We have recently discovered that MIF-S is absent in two major shale formations in the Pilbara Craton, Australia: the 2.76 Ga Hardey lacustrine shales and the 2.92 Ga Mosquito Creek marine shales. The S/C relationships of these shales and morphologies of the pyrite crystals suggest that the pyrite crystals were products of bacterial sulfate reduction in the overlying water bodies or in pore water of sediments. We have also recognized that the mineralogical and geochemical characteristics (e.g., concentration ratios among S, organic C, N, Fe, P, V, U, Mo; isotope ratios of C, N, and S) of many major Archean and Paleoproterozoic black shale formations are essentially the same as those of Phanerozoic black shales.
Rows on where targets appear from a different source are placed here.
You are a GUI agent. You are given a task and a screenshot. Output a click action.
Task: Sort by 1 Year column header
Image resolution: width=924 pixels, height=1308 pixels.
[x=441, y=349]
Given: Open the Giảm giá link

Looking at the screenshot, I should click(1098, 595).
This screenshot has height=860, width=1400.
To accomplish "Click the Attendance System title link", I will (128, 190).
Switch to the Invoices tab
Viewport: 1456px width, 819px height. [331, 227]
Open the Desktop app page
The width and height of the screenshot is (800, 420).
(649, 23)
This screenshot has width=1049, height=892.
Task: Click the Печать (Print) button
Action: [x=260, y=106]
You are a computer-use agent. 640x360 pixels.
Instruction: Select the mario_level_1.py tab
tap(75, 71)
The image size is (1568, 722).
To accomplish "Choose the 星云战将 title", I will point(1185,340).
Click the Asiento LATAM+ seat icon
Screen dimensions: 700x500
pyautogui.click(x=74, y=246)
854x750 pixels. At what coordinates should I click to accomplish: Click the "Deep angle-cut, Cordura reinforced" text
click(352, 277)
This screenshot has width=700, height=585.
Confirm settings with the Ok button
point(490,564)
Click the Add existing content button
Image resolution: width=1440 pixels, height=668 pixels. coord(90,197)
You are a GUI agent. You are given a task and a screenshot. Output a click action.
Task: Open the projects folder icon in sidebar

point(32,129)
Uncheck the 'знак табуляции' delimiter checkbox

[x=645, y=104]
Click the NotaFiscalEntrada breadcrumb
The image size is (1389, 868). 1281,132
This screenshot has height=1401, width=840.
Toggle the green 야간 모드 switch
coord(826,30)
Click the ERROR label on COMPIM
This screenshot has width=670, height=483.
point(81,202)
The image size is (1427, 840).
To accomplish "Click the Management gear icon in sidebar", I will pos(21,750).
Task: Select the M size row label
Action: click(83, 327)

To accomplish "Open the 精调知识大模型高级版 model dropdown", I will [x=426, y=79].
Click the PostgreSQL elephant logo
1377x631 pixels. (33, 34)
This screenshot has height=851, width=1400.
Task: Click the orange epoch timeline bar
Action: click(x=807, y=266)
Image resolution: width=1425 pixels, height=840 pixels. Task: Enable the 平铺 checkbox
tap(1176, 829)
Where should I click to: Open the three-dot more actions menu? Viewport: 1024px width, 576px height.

Based on these data, we conclude that the Archean sulfur cycle was essentially the same as today. For the connection between the atmospheric pO2 level and MIF-S, we suggest the following three possibilities: (1) The atmospheric pO2 level frequently fluctuated from anoxic to oxic during the Archean; (2) The atmosphere remained oxic since ~3.8 Ga, and the MIF-S signatures represent periods when volcanic eruptions ejected large volumes of SO2 to the stratosphere; and (3) The atmospheric pO2 history was not linked to the geologic record of MIF-S.